[[ Data for analysis, beginning ]]

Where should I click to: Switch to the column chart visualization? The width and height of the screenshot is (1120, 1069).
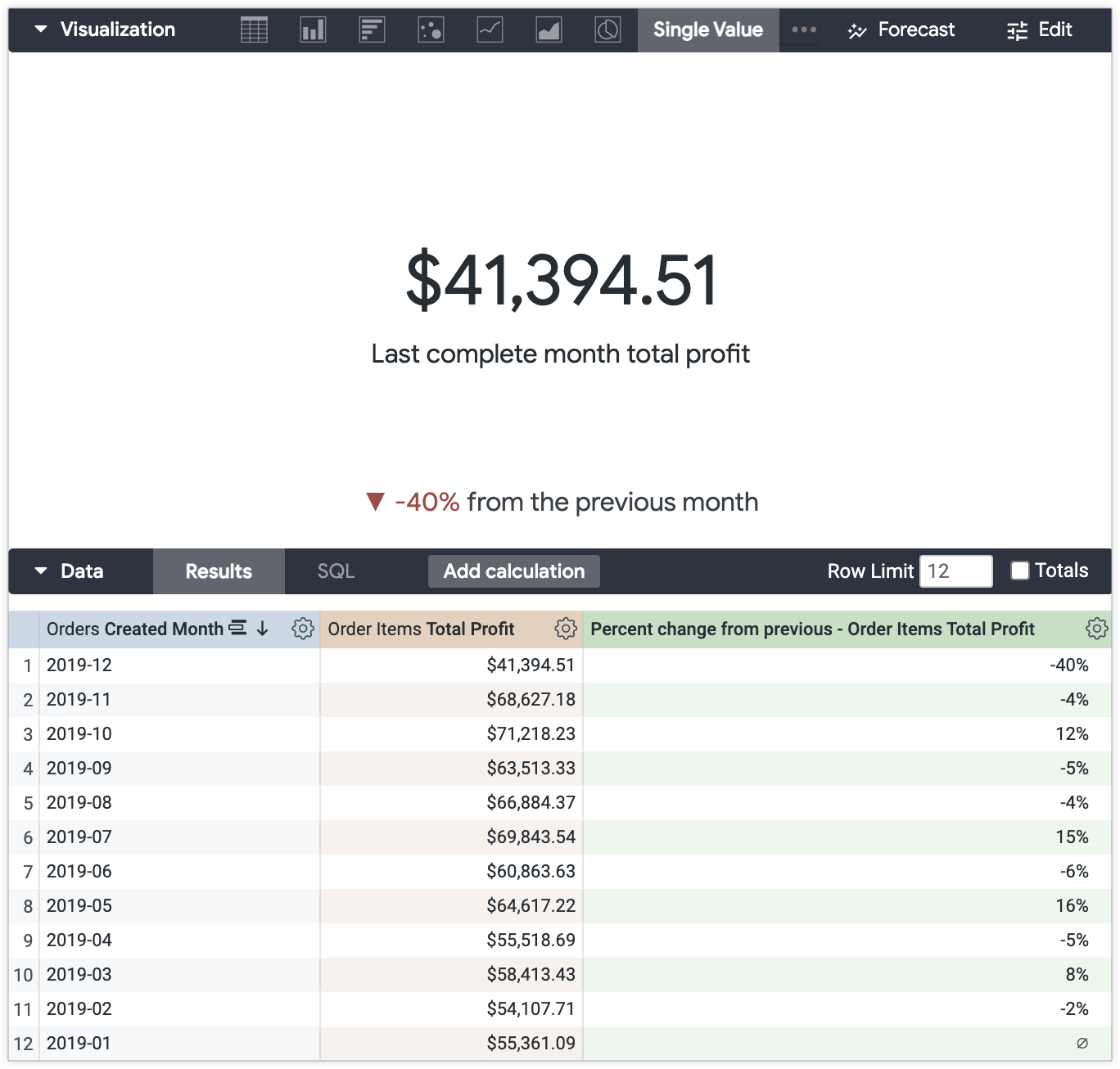pos(313,29)
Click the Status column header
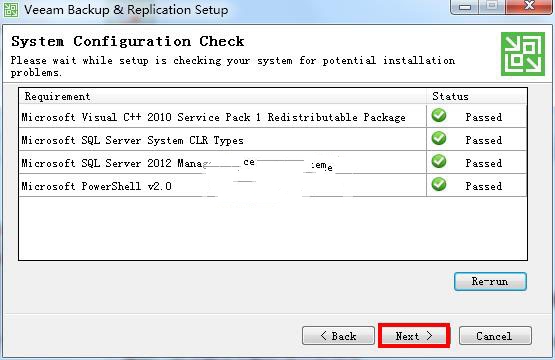555x360 pixels. click(477, 96)
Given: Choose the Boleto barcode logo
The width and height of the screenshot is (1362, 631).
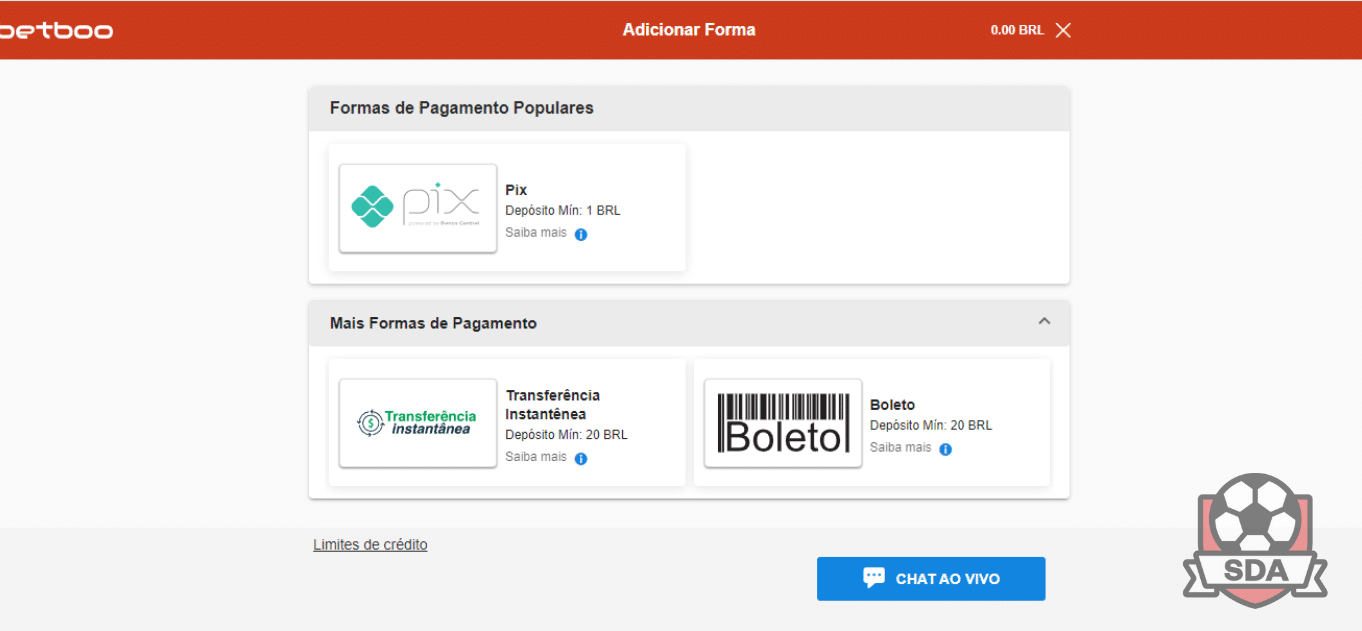Looking at the screenshot, I should (783, 423).
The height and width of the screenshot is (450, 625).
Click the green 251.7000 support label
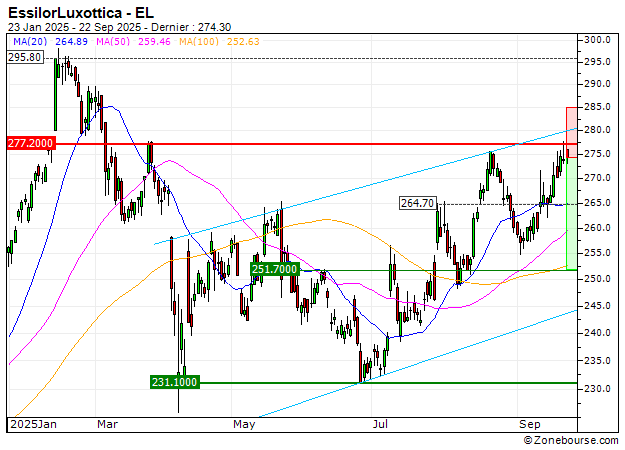(x=274, y=269)
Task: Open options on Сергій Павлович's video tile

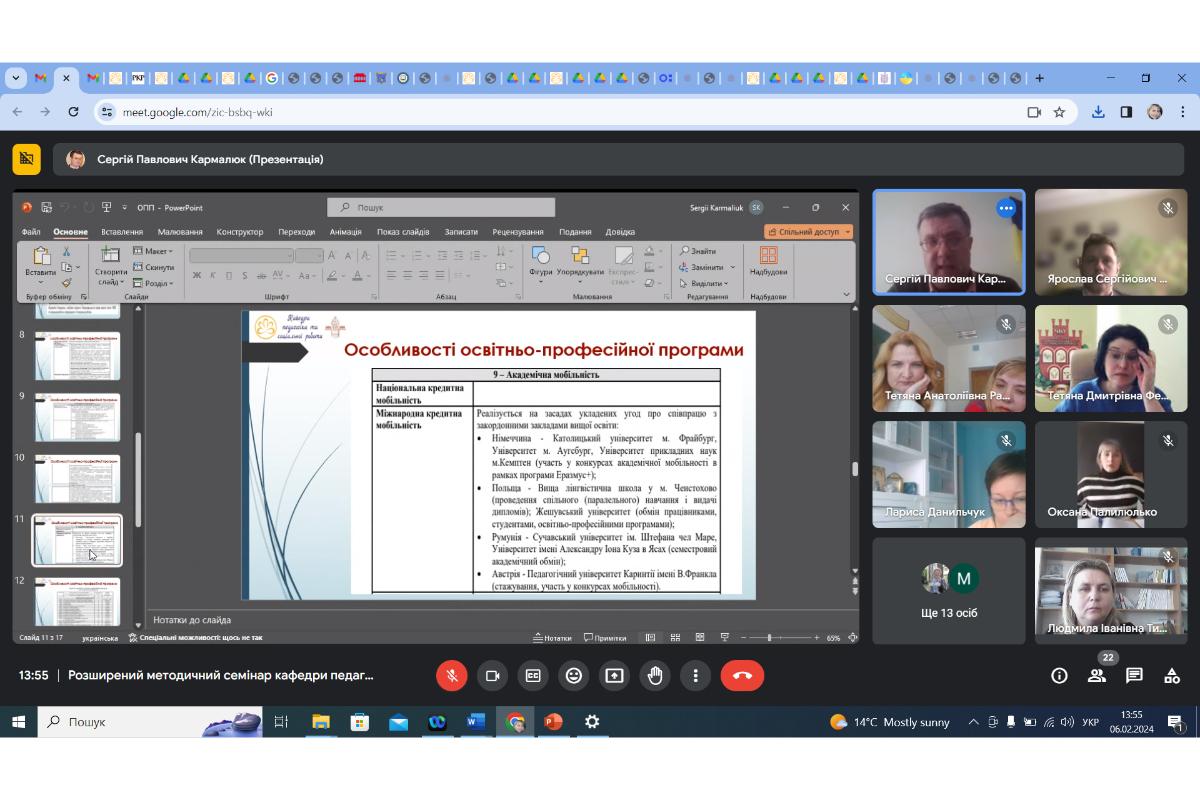Action: click(x=1006, y=208)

[[ Data for analysis, end ]]

Every line above is to be duplicated exactly; no picture should be carried over.

Exercise solution:
Where should I click to: Switch to the column chart visualization? The width and height of the screenshot is (1120, 1069).
pos(313,29)
Click the Status column header
555x360 pixels. click(477, 96)
Given: Choose the Boleto barcode logo
The width and height of the screenshot is (1362, 631).
Looking at the screenshot, I should (783, 423).
The height and width of the screenshot is (450, 625).
Click the green 251.7000 support label
(x=274, y=269)
Task: Open options on Сергій Павлович's video tile

Action: click(x=1006, y=208)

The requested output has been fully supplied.